18 Agustus 2013 | 00.00 WIB

Image of Tempo
Perbesar

Baca berita dengan sedikit iklan, klik di sini

Perempuan langsing berkulit putih itu membuka pintu gerbang rumah di sisi barat jalan. Di depan gerbang, mobil Nissan Livina X Gear miliknya terparkir menyerong. Mesin mobil masih menyala. Pintu di samping kemudi masih terbuka. Sore itu, Senin, 5 Agustus lalu, Franceisca Yofie baru pulang dari kantornya. Suasana di sekitar rumah kosnya di Jalan Setra Indah Utara II itu lengang. Azan magrib baru berkumandang. Sebagian besar penghuni rumah di kawasan elite di utara Bandung tersebut menikmati buka puasa mereka.

Sibuk membuka pintu gerbang, perempuan 34 tahun yang biasa dipanggil Sisca itu tak melihat dua pria berjaket hitam yang memarkir sepeda motor sekitar sepuluh meter di belakang mobilnya. Sisca terperanjat ketika dua lelaki itu mendekat dan membentak. Dia pun meronta-ronta ketika mereka mencengkeram tangannya. Lalu, bret, sebuah sabetan golok ke kepalanya mengakhiri perlawanannya. Perempuan itu pun tersungkur. "Tapi, sewaktu reka ulang, goloknya diganti sapu," kata Rudy Arthur Sinurat, anak pemilik rumah kos, kepada Tempo, Kamis pekan lalu.
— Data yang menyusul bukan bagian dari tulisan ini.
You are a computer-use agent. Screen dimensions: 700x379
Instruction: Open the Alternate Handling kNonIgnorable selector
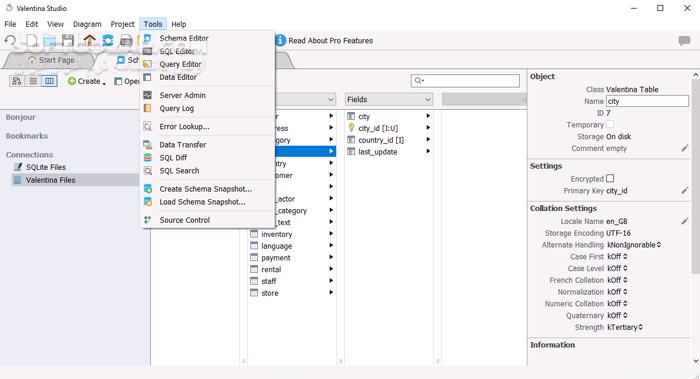634,245
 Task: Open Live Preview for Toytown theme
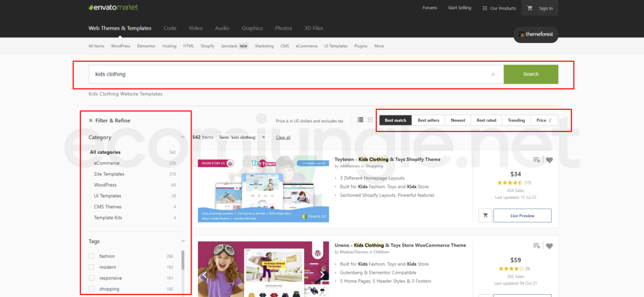tap(522, 216)
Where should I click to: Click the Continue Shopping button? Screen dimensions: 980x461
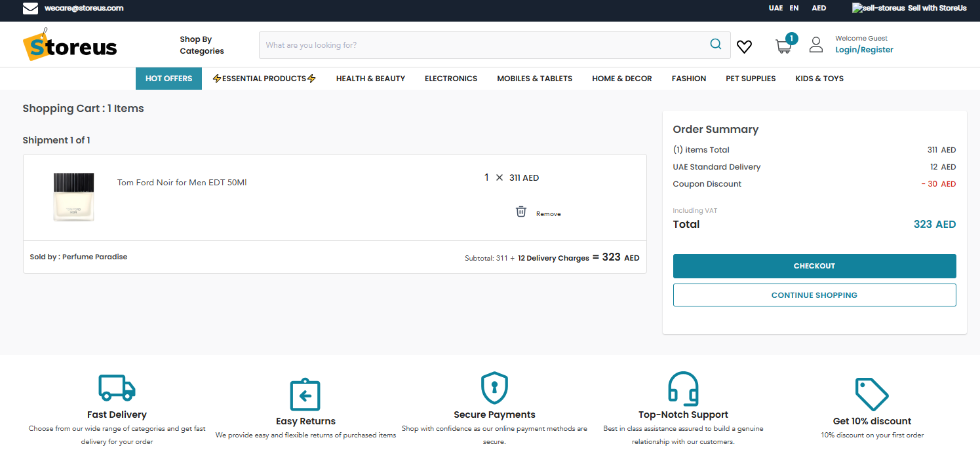(x=814, y=295)
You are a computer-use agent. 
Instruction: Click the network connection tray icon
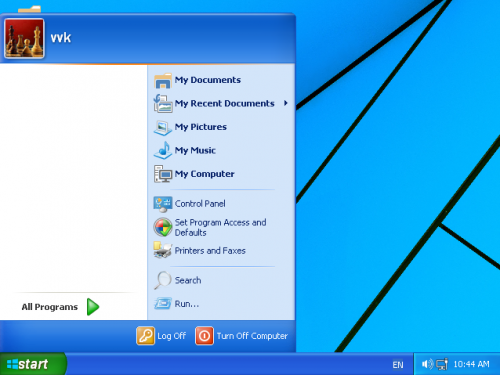pos(442,364)
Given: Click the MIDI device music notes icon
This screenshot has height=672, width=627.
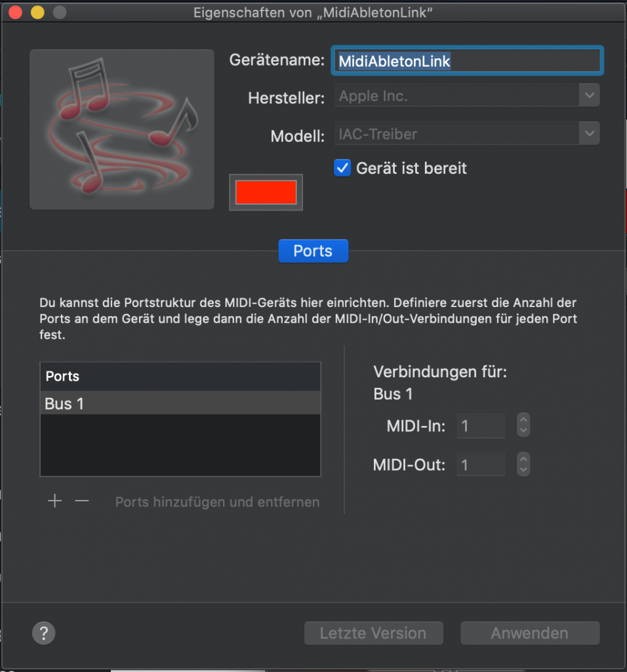Looking at the screenshot, I should (122, 129).
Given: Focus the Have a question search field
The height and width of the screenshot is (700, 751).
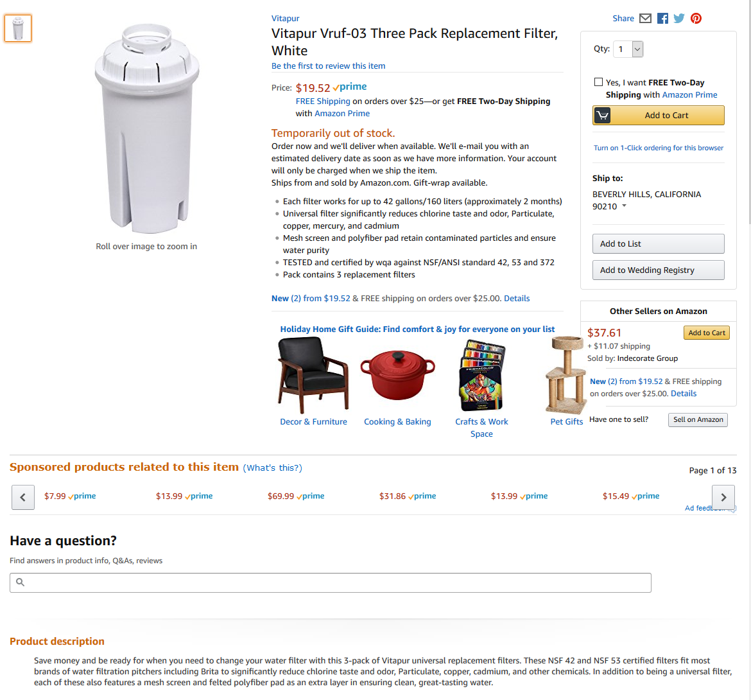Looking at the screenshot, I should point(331,582).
Rudy tak melihat langsung pembacokan itu. Saat itu, sekitar pukul 19.30, dia hanya menemukan mobil Sisca yang mesinnya masih menyala halus. Kala ia menanyakan perihal Sisca kepada kedua orang tuanya, mereka pun tak tahu di mana keberadaan perempuan itu. Tak menemukan Sisca, malam itu dia memasukkan mobil milik perempuan tersebut ke halaman rumah.

Rudy baru mengetahui detail penganiayaan sehari kemudian ketika dua anggota Kepolisian Resor Sukajadi mendatangi rumahnya. Polisi datang bersama pemuda bernama Yadi. Di depan keluarga Rudy, Yadi mereka ulang peristiwa yang dia saksikan sore itu.

Waktu itu, demikian menurut Yadi, dia baru keluar dari gang setelah mengunjungi rumah kerabatnya. Ketika itu, ia melihat dua lelaki yang salah satunya memegang golok. Takut kepergok, ia mengintip yang dilakukan dua pria itu dari ujung Gang Tuker, sekitar 20 meter dari rumah kos Sisca. Yadi menyatakan tak bisa melihat tampang kedua lelaki itu karena terhalang helm yang menutupi penuh wajah keduanya.

Setelah membacok, kedua lelaki itu menyeret tubuh Sisca dengan sepeda motor Suzuki Satria yang mereka kendarai. Sambil memegang golok, pria yang membonceng menarik tubuh Sisca yang telungkup di sebelah kiri sepeda motor. Kepada polisi dan Rudy, Yadi mengaku tak melihat dengan jelas apa yang dicengkeram si penyeret: rambut Sisca atau baju bagian atas.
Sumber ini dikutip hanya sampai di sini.